Reports of Troughton’s enforced retirement are premature. But that was one possible scenario outlined to him recently by the consultant in charge of dealing with a condition the precise evolution of which, like all degenerative back problems, is impossible to predict.

The Bears captain has three bulging discs with associated nerve and tendon damage, in his lower back. Having affected him sporadically for five years, the problem flared up again last month and has remained troublesome for longer than ever before.

The fact that at times during those five years, notably only 12 months ago in the second half of last season, Troughton has played sustained spells of first-team cricket and batted as well as ever offers hope that the problem can be managed.

But it is degenerative. So in the coming weeks the 34-year-old will talk at length to the medics to plot the way forward.

Troughton’s aim is very much to lead Warwickshire for a fourth season in 2014. But his future is uncertain.

“I have always wanted to play as long as my body and my eyes work,” he said. “This puts a little bit of a doubt in there because my body is giving me gyp but I would deem myself a fit bloke, so hopefully I can get myself back strong enough again so that it is something we can manage.

“I first did the injury in 2008 and stopped bowling and have had to manage it since then.

“The worst-case scenario now is does it mean that I have to stop batting?

“Or can I manage the way I prepare for games, in terms of travelling and sitting in the car. There is a link between me travelling long distances and having problems. I will have to be a little bit cleverer in the future about how I get to games and how much sitting I do.

“It wasn’t great to hear some of what the specialist had to say because the worst-case scenarios are always put forward, as they have to be. He was quite honest about the situation. The difference is this time it has lingered longer. It is a case of weighing up the risk of what damage I could do if it got worse.

“What I have to focus on is getting myself strong again to give myself the chance to get back into training in the winter. We will have to think about how to manage the injury all-round.

“I am trying to keep it as mobile as possible and Aston Villa have been really kind with their head physio Alan Smith allowing me to go up and use the anti-gravity training equipment.

“I was hoping to get back for the last two championship games of the season but that’s not realistic. And, above all, however much you want to get out there and play, you have to be realistic.

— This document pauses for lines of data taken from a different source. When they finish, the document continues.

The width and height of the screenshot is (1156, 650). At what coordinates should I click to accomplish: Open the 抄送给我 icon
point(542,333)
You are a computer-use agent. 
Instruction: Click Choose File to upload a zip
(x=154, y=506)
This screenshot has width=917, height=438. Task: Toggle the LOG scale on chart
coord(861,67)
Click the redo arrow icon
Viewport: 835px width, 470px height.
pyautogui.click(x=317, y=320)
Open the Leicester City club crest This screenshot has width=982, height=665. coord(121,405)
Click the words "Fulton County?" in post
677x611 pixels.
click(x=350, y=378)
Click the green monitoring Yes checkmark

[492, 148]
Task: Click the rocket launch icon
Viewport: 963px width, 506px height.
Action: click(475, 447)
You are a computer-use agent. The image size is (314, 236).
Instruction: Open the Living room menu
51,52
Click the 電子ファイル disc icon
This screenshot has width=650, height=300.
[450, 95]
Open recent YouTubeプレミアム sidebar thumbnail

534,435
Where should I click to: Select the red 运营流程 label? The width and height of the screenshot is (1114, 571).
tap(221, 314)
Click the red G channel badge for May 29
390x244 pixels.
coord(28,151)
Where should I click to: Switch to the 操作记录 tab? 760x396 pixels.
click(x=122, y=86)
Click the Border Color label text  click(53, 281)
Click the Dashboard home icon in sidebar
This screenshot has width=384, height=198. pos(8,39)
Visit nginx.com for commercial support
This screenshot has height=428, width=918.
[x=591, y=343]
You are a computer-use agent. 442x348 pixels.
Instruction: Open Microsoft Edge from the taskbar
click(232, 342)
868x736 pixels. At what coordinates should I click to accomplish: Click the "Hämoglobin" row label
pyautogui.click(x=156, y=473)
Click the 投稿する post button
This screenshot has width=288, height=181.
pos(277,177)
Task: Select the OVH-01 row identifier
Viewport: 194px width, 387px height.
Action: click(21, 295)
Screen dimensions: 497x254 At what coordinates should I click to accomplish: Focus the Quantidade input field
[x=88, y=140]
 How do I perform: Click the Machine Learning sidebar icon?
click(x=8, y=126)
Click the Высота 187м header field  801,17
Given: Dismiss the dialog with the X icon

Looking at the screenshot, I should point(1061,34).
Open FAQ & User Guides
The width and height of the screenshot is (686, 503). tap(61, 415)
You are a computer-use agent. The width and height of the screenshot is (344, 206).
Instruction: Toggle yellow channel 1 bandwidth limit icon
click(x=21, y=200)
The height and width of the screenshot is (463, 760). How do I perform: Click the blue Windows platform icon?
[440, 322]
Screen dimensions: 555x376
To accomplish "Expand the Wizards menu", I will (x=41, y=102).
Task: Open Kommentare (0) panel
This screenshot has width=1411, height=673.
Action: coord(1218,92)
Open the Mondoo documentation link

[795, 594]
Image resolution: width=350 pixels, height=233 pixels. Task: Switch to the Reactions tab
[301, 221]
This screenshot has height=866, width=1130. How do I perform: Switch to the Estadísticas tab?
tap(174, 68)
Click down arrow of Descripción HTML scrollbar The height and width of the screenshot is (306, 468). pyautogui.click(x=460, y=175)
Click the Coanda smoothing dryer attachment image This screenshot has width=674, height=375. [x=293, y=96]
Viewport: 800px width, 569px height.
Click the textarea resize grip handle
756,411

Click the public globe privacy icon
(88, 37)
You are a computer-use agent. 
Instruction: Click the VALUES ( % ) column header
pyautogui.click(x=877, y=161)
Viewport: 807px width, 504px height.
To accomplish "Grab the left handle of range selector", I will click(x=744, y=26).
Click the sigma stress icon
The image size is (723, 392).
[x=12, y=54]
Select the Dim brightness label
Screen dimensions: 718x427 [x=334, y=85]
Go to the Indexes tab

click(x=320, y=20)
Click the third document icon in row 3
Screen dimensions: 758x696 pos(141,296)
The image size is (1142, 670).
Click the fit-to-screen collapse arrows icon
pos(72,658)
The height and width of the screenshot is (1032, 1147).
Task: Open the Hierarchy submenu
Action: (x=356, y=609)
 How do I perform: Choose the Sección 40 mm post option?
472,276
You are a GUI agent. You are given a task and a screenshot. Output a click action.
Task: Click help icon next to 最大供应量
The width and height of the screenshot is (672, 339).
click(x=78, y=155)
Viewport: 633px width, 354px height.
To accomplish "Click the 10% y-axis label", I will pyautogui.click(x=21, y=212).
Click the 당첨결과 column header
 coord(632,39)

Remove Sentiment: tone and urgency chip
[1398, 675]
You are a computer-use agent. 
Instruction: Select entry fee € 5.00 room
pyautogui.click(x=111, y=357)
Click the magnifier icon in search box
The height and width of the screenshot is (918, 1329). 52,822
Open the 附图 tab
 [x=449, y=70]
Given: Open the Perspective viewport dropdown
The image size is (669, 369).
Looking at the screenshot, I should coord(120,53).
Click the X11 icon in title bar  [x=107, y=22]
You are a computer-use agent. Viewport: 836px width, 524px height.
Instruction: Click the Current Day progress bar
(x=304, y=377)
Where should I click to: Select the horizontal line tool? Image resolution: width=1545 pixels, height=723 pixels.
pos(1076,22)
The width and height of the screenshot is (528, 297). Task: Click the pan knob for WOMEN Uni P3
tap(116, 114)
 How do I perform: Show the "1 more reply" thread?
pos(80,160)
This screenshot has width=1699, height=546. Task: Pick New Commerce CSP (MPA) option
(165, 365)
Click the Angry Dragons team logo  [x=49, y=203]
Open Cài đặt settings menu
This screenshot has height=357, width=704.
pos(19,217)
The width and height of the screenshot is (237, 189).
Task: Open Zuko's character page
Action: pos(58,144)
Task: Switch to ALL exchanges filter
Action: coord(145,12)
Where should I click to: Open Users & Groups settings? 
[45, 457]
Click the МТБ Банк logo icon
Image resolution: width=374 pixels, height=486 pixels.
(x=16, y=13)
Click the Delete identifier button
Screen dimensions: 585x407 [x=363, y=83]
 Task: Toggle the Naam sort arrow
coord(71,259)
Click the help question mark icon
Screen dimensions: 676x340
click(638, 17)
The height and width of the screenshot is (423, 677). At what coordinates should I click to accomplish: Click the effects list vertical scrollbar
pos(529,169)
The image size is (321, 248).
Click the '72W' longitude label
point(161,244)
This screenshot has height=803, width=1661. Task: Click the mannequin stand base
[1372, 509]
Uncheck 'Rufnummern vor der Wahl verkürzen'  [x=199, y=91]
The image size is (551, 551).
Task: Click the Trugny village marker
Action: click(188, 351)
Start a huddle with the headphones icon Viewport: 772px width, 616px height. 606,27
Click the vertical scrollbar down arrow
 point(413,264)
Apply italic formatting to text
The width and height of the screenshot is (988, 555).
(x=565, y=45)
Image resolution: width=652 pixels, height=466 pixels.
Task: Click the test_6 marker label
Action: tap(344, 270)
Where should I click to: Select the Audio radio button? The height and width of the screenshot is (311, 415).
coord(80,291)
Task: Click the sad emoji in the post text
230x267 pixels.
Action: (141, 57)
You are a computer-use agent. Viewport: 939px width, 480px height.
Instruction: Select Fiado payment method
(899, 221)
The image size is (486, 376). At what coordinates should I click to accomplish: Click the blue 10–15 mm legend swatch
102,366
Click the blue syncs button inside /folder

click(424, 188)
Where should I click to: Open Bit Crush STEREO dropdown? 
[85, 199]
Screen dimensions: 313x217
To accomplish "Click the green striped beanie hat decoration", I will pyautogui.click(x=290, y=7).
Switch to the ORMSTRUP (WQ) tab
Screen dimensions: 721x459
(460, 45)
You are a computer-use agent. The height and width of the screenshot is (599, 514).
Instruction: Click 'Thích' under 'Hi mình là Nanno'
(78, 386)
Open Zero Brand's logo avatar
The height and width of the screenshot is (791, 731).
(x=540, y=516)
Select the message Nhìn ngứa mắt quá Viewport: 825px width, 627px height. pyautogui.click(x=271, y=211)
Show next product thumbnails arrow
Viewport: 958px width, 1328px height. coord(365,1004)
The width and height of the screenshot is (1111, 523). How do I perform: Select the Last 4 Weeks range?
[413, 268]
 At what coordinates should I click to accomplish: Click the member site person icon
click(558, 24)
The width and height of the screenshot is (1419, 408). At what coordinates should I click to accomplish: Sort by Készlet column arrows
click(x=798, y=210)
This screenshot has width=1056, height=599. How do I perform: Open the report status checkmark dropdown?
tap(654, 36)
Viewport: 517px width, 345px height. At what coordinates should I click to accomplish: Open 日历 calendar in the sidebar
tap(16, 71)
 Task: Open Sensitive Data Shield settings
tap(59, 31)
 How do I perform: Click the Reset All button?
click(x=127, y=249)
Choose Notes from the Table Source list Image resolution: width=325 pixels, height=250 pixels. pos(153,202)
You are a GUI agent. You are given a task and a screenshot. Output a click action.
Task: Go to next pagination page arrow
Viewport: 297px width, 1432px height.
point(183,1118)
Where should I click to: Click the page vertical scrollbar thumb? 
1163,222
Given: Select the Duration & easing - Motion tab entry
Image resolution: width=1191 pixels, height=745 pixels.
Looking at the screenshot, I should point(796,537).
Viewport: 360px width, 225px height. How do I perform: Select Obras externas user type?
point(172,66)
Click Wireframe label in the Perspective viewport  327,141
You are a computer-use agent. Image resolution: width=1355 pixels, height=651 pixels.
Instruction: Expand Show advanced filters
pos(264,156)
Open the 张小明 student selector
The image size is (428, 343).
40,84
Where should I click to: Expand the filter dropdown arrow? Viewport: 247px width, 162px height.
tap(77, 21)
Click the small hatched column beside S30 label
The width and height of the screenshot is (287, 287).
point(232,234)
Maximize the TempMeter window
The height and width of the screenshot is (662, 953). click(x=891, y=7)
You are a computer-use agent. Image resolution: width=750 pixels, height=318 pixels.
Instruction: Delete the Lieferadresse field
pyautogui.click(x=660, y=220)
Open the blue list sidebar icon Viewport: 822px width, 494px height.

“Maybe I tried to rush back because of when in the season it happened. We only had four or five weeks left so gave it a go but I was nowhere near ready.”

Troughton reflects upon his situation with typical honesty and a lack of self-pity. Clearly, the situation is a worry and it is especially tough to take bearing in mind the colossal contrast from last year. In 2012, the left-hander led his beloved Bears to the championship and scored important runs to get them over the finishing line. In 2013 they are limping towards that line with the captain looking on from the sidelines.

But Troughton is quick to point out that he is far from alone in dealing with an erosion of the body caused by county cricket’s uniquely gruelling demands.

“If you look around the dressing-rooms of county cricket pretty much everyone has degenerative conditions,” he said. “We play professional sport and, in that industry, people have sore knees and shoulders and ankles and backs.

“Playing cricket is all about twisting, lunging and impact and the reason I have this problem now is that I have being doing those things for all these years.

“I have been lucky in my career. I haven’t broken anything and have never had a major snap of a tendon, so this is the longest I have been out of the game.

“But you do go through a type of grieving process because you are not involved. There is disappointment, a bit of anger and depression because you are missing from the team and, as captain, some guilt at not being out there, more than ever in a season where have been fraught with injuries. To be one of those is very frustrating.”